InfoQuest (August 14, 2020) -- The Federation of Thai Capital Market Organizations (FETCO) chairman Paiboon Nalinthrangkurn announced that the FETCO meeting was set to unveil a series of proposals to the Ministry of Finance related to increasing savings, extending Super Savings Fund and exempting taxes on dividends.
1. Separate tax-deductible contributions are recommended for the long-term savings.
FETCO has proposed a 10-year investment extension period for extra units in the Super Savings Fund (SSFX) to financial authorities. Mr Paiboon said the SSFX units could attract more investment if the lock-up period were reduced to seven years.
FETCO also plans to propose exempting taxes on dividends for more than one year for long-term equity investment, similar to China.
2. FETCO wants to partner with the government to draw in foreign investments through amending related laws to support investor relations, and promote startups and small and medium-sized enterprises to gain greater access to funding in the capital market.
3. FETCO will help push the National Pension Fund Act to become effective in order to encourage compulsory savings.
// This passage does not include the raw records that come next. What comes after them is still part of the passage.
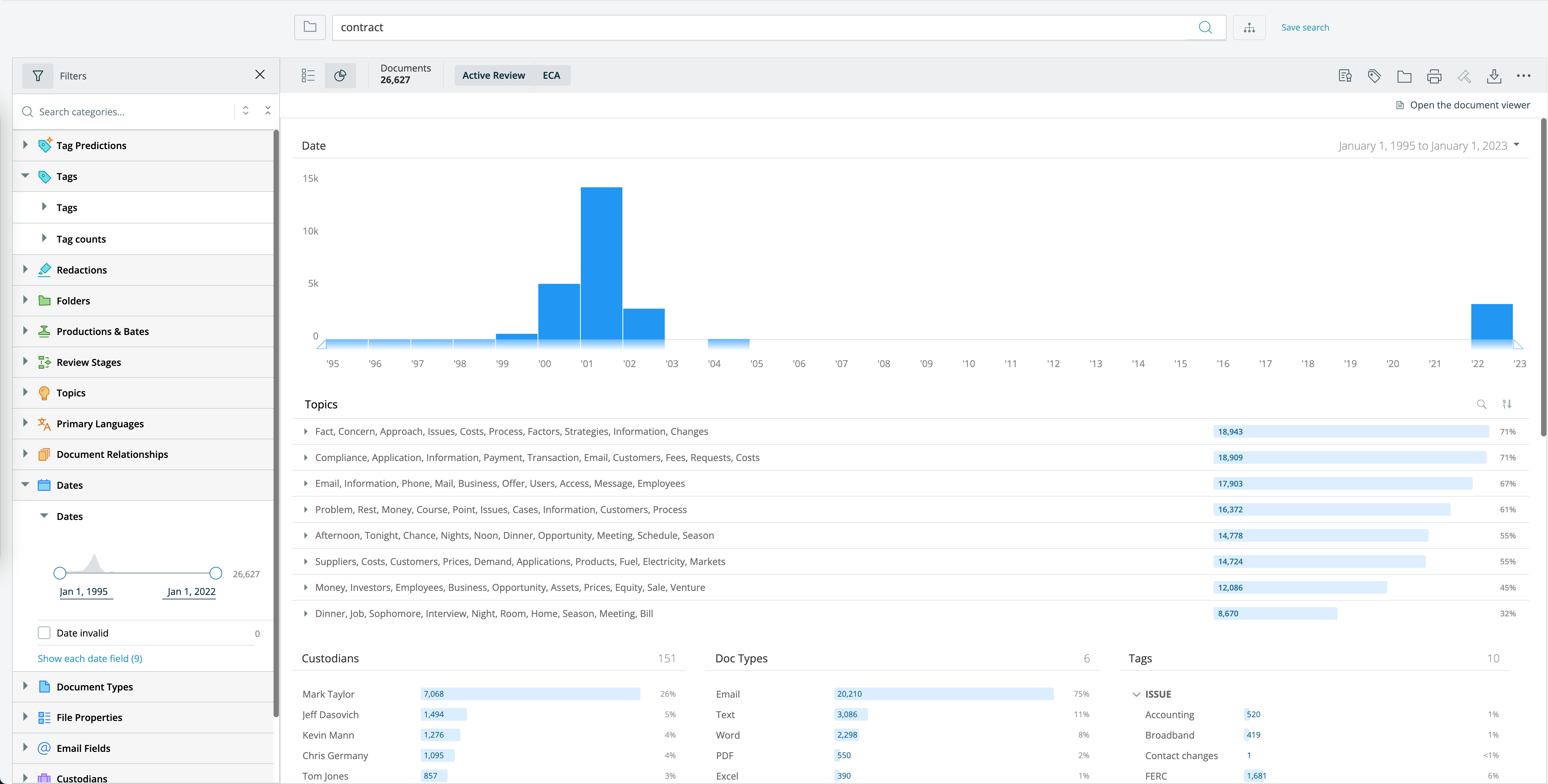Image resolution: width=1548 pixels, height=784 pixels.
Task: Check the Date invalid checkbox
Action: pos(44,633)
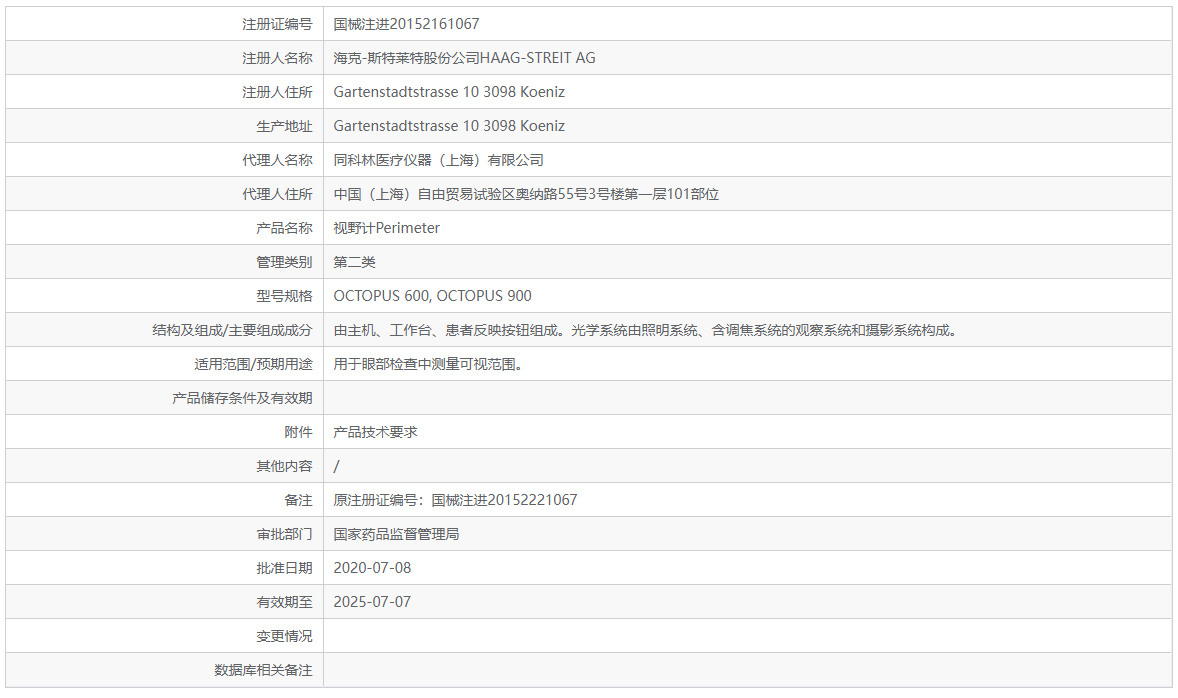Click the registrant name HAAG-STREIT AG
This screenshot has width=1178, height=698.
pos(465,57)
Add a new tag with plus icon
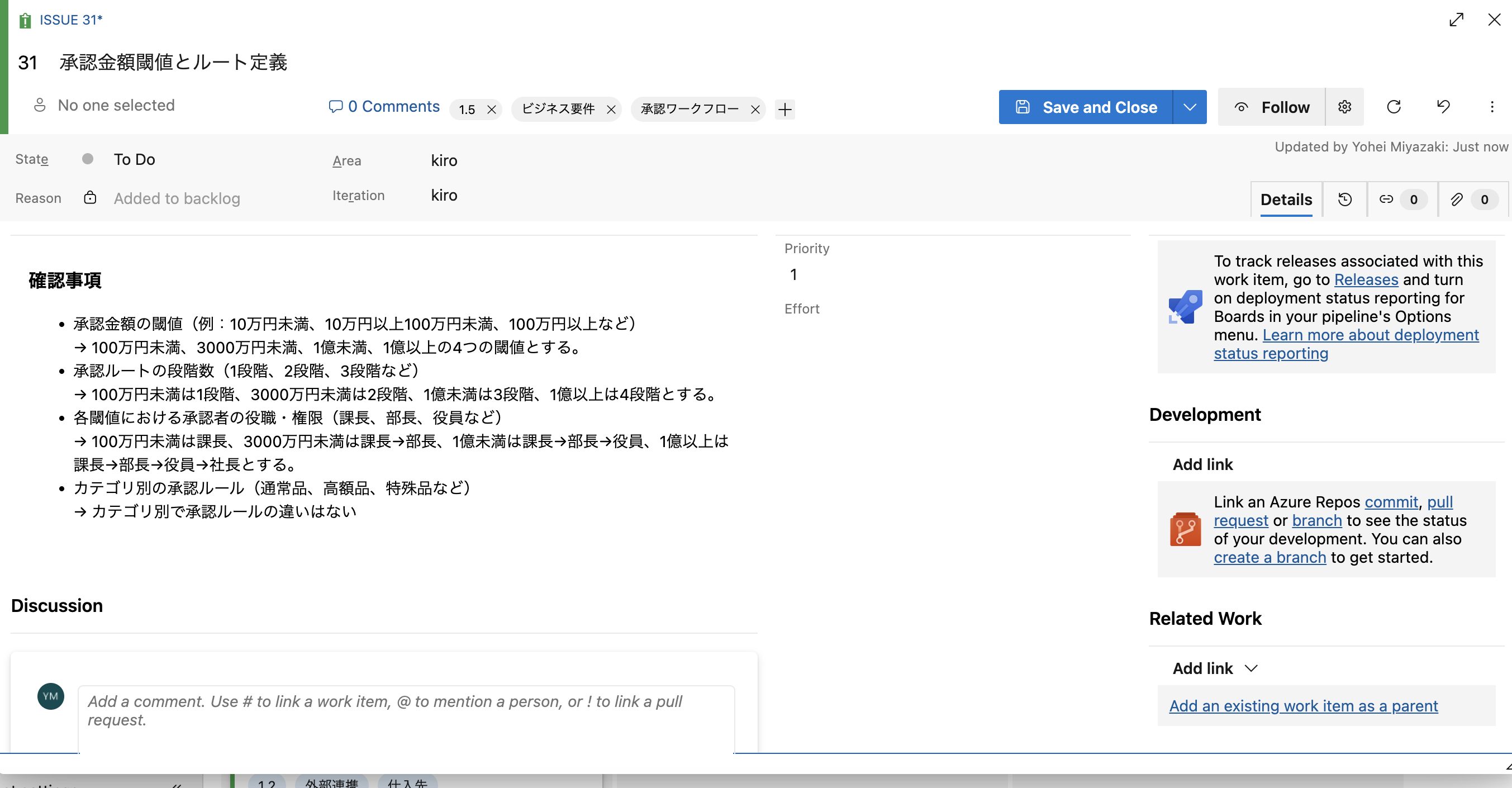Screen dimensions: 1512x788 [x=784, y=109]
Retirement Mutual Funds (RMFs) is designed as a retirement savings fund because it requires individual taxpayers to lock up their contributions until they retire.
"At present, there are less than 2 million investors in Thai stock market; the government shall take promotional measures to stimulate the growth of savings through tax adjustment and may cease the stimulation in case of 10 million investors."
Thailand's stock market was contract by 15.9 percent this year as foreign investors' dismal confidence in investing in Thailand and anxiety about the political situations there, Mr Paiboon added.
But the Thailand's stock market would still have good long-term prospects depending on economic fundamentals of governmental new economy team and the unexpected events affecting market sentiment.